I have my own list of must-watch movies that are added on to each week. I’ve now crossed two off my list, both of which were great films with the occasional plot twists. These are the kinds of plots that take unforeseen twists and turns, and manipulates the way a viewer follows the story, with the occasional squealing in their seats.
I have never read the book by Dan Brown, but through the recommendations from friends, Angels and Demons was then added on my list. I have just recently viewed the film, directed by Ron Howard, and I thought that it was a successfully suspenseful and enthralling watch. Someone told me that the book was better than the movie, but then again, who hasn’t said that? For those who don’t know what the story is about:
“Angels and Demons re-teams director Ron Howard and star Tom Hanks for the sequel to their international blockbuster adaptation of Dan Brown‘s novel The Da Vinci Code. Although the book Angels and Demons was written before the novel The Da Vinci Code, the movie transpires after the events of the earlier movie. Hanks stars as professor Robert Langdon, the most respected symbologist in the United States, who uses his knowledge in order to decode a symbol on the skin of a murder victim. The clues put him on the trail of an international conspiracy involving the Catholic Church. Ewan McGregor and Ayelet Zurer also star in the Sony Pictures production.” – synopsis by Perry Seibert, All Movie Guide ~ http://www.fandango.com
The movie definitely manipulated the way I thought, shocking me with every surprise. For a fictitious plot, I’d say it was a story well-written and if I didn’t know that this was fictional, I’d believe it to be a real event in history.
Next on my list was Big Nothing, a movie that was created in 2007 and directed by Jean-Baptiste Andrea. I’ve laughed numerous times in this movie, as it definitely falls under the category of black humor. Besides the plot, they have interesting cinematography at times as well. In the beginning of the movie, the song Theme from Blinking Lights by the Eels playing and a shot of the suburbs upside down and then turn right side up, and it made me wonder why. I learn later on that this shot is because it’s the POV of a little girl on the swings, which I thought was a great way to make the audience think. Click here and watch at 1:25 to see what I’m talking about. The movie soundtracks I thought also matched the quirkiness of the movie, a lot of their music was by the Eels. I’d say that this movie is a very sweet and eccentric murder-blackmail story, a movie I most definitely enjoyed watching. Starring David Schwimmer (Ross Geller from Friends) and Simon Pegg (Dennis from Run Fatboy Run) this movie is, as their tag-line says, “A comedy that gets away with murder.”
“Director Jean-Baptiste Andrea’s wicked, jet-black comic thriller Big Nothing stars Friends mainstay David Schwimmer as Charlie Wood, a onetime American professor … As the story opens, Charlie takes a job as a telephone operator at an Information Technology call support center, but is promptly fired for making offensive comments to a customer.

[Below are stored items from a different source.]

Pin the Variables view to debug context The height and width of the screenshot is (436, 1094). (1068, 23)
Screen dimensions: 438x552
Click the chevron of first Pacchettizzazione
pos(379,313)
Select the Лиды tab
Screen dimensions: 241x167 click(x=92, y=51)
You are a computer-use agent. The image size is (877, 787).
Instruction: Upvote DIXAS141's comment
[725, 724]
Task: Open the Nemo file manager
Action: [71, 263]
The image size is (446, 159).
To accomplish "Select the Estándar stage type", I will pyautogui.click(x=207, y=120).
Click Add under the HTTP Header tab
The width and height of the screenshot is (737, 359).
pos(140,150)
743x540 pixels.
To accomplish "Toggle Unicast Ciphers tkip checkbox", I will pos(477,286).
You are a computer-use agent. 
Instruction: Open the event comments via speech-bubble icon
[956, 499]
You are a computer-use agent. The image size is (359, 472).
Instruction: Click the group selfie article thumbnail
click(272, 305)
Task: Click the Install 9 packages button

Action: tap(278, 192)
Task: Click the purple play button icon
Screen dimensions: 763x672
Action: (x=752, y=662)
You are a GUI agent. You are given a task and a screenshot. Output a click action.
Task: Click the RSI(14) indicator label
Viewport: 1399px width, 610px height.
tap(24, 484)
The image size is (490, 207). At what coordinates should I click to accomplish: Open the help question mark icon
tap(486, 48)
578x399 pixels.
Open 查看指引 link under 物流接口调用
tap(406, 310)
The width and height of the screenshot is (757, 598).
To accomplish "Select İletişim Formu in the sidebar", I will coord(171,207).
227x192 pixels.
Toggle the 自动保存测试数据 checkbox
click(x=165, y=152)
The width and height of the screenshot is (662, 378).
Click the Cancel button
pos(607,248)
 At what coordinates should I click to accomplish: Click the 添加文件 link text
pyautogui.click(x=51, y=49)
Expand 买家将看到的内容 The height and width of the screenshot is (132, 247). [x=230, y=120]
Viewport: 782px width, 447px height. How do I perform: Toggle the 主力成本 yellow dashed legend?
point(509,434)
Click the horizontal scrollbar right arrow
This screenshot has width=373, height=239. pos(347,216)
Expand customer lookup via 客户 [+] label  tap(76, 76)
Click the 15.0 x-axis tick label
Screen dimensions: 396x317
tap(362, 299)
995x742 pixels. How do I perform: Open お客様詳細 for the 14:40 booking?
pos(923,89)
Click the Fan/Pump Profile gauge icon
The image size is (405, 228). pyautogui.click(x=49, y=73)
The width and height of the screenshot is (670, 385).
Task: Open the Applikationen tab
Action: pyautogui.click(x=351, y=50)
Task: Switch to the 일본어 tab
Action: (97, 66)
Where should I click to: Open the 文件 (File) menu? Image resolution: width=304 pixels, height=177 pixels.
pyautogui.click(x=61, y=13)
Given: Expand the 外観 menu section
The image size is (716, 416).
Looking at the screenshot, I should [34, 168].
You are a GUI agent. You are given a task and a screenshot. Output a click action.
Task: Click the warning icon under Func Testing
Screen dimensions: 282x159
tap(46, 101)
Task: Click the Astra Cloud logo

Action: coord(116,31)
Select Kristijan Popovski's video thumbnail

One of Charlie’s shadier co-workers, Gus Dickinson (Simon Pegg) wheedles him into his plan to blackmail a priest, Rev. Smalls (Mitchell Mullen) by using “inside” information from the company that demonstrates the minister’s obsession with Internet porn. Thus begins an endless series of Mametian twists and turns involving double-cross, mistaken identity, forced drownings, poisonings, infidelities and cold-blooded mariticide, as the men attempt to collect on the money but run head-first into one outrageous conflict after another…” -synopsis by Nathan Southern, All Movie Guide ~ http://www.fandango.com
I’d list down the twists I’ve found in the plot, but then I’d have to spoil parts of the movie, and if there’s one thing I don’t like doing, it’s spoiling a movie for others. I’ve decided to just review these movies and recommend them for anybody that enjoy surprises and the love unexpected.